Wednesday 9 August 2023 from 5pm to 7pm
A collaboration with ABC's Big Ideas.
Society has traditionally categorised people as male and female, parent and child using simple biological criteria. The emergence of new social identities and new possibilities for medical intervention have both challenged this practice. Today we must explicitly debate and make choices about how these categories should be understood.
Philosophers Paul Griffiths and Luara Ferracioli are contributing to these debates through their research. Griffiths is examining how the relatively simple biology of reproduction gives rise to the complexities and indeterminacies of individual sex, and how new ways of changing human bodies add to that complexity. Ferracioli is examining how new reproductive technologies, including the realistic prospect of babies gestated entirely outside a human body, impact the legal and ethical assignment of parenthood.
Luara Ferracioli is Associate Professor in Political Philosophy at the University of Sydney and ARC DECRA fellow. She was awarded her PhD from the Australian National University, and has held appointments at Oxford, Princeton, and the University of Amsterdam. Her first book Liberal Self-Determination in a World of Migration (Oxford University Press) was published in 2022 and her new book Parenting and the Goods of Childhood (Oxford University Press, 2023) is forthcoming.
Paul Griffiths is Challis Professor of Philosophy at the University of Sydney and a Domain Leader at the Charles Perkins Centre, one of the university’s main biomedical research institutes.
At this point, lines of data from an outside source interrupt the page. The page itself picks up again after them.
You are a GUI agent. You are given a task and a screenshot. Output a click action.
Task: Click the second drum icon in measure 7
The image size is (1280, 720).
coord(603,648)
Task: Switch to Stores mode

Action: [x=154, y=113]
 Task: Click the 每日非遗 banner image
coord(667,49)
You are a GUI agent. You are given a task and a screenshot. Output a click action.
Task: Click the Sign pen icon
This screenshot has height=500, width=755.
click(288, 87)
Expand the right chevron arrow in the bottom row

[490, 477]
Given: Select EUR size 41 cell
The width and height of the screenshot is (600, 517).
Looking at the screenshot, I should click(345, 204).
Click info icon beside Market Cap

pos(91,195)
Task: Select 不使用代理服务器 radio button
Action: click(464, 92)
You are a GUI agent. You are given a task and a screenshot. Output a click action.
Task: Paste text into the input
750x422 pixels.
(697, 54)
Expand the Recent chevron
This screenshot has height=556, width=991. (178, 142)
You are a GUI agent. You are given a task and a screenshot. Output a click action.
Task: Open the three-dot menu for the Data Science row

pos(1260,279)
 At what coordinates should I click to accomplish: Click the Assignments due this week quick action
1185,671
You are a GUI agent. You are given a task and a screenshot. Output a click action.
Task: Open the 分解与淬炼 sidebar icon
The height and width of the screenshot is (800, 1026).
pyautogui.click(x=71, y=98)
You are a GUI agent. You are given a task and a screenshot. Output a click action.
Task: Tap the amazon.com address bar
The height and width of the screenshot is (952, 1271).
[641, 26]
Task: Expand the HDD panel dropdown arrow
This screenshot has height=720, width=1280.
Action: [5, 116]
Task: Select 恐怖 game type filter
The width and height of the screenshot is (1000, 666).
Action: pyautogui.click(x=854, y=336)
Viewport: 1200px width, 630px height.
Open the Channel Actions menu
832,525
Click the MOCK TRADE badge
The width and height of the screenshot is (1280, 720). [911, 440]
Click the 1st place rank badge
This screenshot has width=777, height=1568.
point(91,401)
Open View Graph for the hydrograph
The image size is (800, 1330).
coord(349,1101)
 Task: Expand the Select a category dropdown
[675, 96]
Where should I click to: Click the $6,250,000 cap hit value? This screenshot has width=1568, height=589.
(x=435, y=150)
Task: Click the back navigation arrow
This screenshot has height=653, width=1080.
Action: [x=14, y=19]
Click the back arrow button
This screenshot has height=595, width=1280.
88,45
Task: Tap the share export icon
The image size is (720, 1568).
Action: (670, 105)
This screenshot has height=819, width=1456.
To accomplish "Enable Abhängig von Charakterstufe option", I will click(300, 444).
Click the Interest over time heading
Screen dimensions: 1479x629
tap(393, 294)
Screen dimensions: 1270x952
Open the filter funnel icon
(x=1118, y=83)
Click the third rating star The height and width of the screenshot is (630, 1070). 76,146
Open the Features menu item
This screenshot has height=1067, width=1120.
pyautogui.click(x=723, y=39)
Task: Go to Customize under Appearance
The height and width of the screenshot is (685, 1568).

Trained in philosophy of science, Paul specialises in assembling multi-disciplinary teams of philosophers and STEM researchers to address conceptual and theoretical questions in the life sciences.
He is a Fellow of the Australian Academy of the Humanities, the American Association for the Advancement of Science, and the Royal Society of NSW, and a recipient of the RSNSW Medal for History and Philosophy of Science. He has been awarded both a Laureate Fellowship (2018) and a Federation Fellowship (2007) by the Australian Research Council and numerous other research grants by the ARC, the US National Science Foundation and the John Templeton Foundation. His books include What Emotions Really Are (1997), Sex and Death (1999, with Kim Sterelny) and Genetics and Philosophy (2013, with Karola Stotz).
Natasha Mitchell is a multi-award-winning journalist, radio presenter, podcaster, and audio storyteller specialising in science & society. She is host of the ABC Radio National’s flagship live events program and podcast Big Ideas, was founding host and producer of the internationally renowned radio show and one of the ABC’s first podcasts, All in the Mind, which won the Grand Prize and four Gold World Medals at the New York Radio Festivals, amongst other awards.
The Challis Professorships at the University of Sydney have been named in honour of merchant and philanthropist, John Henry Challis. After his death in 1880 his bequest to the University of Sydney allowed for the establishment of the University’s first professorships in the areas of Law, Medicine, Veterinary Science, Biology, Civil Engineering, English Literature, History and Philosophy, completely transforming the institution.